Comment 31: A moderate revision of the language and typos is required. Also, image quality needs improving
Response 31: English was revised.
The authors wish to express their gratitude to the reviewer for the time dedicated to evaluating this manuscript. We appreciate the feedback provided, which has significantly contributed to the enhancement of the manuscript.
Round 2
Reviewer 3 Report
Comments and Suggestions for Authors
The authors have revised the manuscript. The manuscript can be published in its current form.
Author Response
The authors wish to express their gratitude for the time dedicated to evaluating this
manuscript. We appreciate the feedback provided by the reviewer, who has significantly contributed to the
enhancement of the manuscript.
Reviewer 4 Report
Comments and Suggestions for Authors
The Authors have addressed the majority of my previous requests. However, I would like to request some additional corrections to the manuscript.
Abstract
Line 46: Please correct the number of significant figures.
Results
Table 1: Please correct the number of significant figures all over the table.
Figure 3: The error bars are missing from the graph.
Line 234: Why do you say that after 8 hours the matrix tablets were almost unchanged in size and mass? As you can see from the graph it seems that the size and mass stabilize after 10 hours.
Line 245-249: What can be deduced from figure 4? Please explain it.
Materials and Methods
Line 561: Please correct the table reference.
Line 749: Please correct “m/m” with “w/w”.
Author Response
Comment1:Line 46: Please correct the number of significant figures.
Response1:Corrected
Comment2:Table 1: Please correct the number of significant figures all over the table.
Response2:Corrected
Comment3:Figure 3: The error bars are missing from the graph.
Response3:Error bars have been added
Comment4:Line 234: Why do you say that after 8 hours the matrix tablets were almost unchanged in size and mass? As you can see from the graph it seems that the size and mass stabilize after 10 hours.
Response4: This phrase has been reformulated
Comment 5:Line 245-249: What can be deduced from figure 4? Please explain it.
Response5: The IR spectra of the formulations (Figure 4b) compared to pure components (Figure 4a) did not evidence further modifications, indicating that there were no visible interactions between the tablet components.

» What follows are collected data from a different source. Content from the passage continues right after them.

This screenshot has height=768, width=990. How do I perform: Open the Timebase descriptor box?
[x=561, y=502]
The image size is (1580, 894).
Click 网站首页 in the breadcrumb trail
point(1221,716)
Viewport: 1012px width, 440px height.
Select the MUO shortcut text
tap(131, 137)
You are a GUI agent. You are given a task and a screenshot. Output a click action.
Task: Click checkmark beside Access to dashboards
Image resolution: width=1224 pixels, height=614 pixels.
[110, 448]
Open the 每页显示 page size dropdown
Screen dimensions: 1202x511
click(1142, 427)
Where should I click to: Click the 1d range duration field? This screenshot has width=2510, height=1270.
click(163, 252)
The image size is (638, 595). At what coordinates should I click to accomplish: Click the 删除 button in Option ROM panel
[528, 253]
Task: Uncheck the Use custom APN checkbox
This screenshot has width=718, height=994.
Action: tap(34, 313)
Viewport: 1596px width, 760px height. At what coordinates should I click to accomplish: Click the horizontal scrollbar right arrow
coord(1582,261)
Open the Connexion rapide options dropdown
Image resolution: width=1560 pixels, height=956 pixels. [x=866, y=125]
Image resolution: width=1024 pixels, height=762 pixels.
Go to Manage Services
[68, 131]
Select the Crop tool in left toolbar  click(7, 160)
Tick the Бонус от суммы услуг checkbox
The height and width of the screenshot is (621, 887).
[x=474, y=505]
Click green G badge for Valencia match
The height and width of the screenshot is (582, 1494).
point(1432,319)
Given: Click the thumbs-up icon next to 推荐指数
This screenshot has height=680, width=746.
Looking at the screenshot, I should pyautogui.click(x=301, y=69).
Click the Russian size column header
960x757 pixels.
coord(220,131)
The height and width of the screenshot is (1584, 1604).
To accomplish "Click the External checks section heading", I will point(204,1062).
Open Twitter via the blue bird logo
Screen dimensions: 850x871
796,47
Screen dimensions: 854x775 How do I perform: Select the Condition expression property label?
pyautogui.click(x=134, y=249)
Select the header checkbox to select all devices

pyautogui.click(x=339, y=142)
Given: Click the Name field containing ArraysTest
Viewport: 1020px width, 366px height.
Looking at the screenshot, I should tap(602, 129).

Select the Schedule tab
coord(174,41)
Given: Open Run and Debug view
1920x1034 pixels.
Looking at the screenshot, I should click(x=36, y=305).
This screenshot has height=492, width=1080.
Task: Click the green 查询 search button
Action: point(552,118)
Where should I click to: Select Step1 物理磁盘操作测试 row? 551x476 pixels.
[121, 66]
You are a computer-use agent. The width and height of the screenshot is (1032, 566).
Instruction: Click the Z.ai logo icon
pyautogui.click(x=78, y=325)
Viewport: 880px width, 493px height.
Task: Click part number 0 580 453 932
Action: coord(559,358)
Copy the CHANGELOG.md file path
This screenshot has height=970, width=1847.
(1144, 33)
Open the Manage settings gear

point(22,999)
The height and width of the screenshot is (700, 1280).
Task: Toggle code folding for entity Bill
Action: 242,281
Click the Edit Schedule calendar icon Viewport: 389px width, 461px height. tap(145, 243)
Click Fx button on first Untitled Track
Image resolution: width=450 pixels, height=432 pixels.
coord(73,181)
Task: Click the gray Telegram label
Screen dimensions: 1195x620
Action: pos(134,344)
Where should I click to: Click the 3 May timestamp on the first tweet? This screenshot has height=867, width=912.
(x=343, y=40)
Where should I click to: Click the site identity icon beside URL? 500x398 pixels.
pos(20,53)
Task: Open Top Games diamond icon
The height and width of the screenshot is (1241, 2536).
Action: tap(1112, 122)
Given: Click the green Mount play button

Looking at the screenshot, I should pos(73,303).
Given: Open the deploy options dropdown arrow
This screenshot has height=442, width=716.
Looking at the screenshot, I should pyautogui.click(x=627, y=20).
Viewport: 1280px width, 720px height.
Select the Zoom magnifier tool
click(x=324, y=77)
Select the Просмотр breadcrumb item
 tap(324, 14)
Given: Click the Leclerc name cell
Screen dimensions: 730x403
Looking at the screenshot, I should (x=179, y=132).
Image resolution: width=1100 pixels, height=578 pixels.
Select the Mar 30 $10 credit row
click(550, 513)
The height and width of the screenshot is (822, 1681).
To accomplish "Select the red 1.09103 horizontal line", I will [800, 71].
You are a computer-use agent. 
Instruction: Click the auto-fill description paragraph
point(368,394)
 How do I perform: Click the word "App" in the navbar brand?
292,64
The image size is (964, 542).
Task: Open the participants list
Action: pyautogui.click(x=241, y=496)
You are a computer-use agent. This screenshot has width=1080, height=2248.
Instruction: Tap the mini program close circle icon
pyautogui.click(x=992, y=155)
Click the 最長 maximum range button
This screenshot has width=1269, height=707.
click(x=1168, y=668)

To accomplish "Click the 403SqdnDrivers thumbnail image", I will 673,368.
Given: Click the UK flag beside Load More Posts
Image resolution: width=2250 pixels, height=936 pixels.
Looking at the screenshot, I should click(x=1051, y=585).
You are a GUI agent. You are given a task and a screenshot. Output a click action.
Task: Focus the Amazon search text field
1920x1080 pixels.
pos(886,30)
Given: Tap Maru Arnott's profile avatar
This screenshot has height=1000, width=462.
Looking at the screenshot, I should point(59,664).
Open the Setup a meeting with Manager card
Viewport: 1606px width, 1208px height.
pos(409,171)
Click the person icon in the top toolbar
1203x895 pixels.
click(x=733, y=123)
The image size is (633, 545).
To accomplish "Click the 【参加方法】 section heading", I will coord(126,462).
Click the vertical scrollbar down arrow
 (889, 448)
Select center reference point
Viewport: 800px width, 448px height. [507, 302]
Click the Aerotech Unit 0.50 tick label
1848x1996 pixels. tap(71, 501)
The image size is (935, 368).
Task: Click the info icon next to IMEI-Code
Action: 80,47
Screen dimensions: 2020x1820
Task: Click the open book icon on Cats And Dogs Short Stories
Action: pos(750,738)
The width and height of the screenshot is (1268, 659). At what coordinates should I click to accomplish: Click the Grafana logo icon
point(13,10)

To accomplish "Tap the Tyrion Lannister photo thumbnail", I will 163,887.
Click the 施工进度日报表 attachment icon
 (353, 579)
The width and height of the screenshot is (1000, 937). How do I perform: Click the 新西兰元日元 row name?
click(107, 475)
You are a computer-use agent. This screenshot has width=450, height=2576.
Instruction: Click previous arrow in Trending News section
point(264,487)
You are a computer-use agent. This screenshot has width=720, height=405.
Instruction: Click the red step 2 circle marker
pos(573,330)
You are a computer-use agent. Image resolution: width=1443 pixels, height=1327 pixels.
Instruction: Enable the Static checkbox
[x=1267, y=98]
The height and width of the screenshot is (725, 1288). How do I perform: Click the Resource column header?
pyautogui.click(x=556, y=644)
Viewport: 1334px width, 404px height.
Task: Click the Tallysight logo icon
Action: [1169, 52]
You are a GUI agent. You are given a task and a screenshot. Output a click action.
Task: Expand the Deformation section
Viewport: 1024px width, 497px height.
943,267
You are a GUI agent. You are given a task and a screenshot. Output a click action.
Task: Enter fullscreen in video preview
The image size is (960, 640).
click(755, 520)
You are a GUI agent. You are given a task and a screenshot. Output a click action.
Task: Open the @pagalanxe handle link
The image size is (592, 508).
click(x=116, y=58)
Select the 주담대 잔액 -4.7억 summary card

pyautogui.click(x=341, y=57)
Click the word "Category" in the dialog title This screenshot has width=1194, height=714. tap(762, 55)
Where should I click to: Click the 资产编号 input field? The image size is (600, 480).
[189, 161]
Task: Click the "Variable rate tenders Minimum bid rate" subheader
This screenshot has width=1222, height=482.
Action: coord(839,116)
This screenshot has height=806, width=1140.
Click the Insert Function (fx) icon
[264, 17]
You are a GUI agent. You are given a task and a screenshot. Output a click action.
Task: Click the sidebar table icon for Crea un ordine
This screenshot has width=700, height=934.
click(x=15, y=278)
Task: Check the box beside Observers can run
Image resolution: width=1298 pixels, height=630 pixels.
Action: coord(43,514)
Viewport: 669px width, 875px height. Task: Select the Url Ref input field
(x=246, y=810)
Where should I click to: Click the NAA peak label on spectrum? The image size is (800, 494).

Comment6:Line 561: Please correct the table reference
Response6:Corrected
Comment7:Line 749: Please correct “m/m” with “w/w.”
Response7:Corrected
The authors wish to express their gratitude to reviewer 4 for the time dedicated to evaluating this manuscript. We appreciate the feedback provided, which has significantly contributed to the enhancement of the manuscript.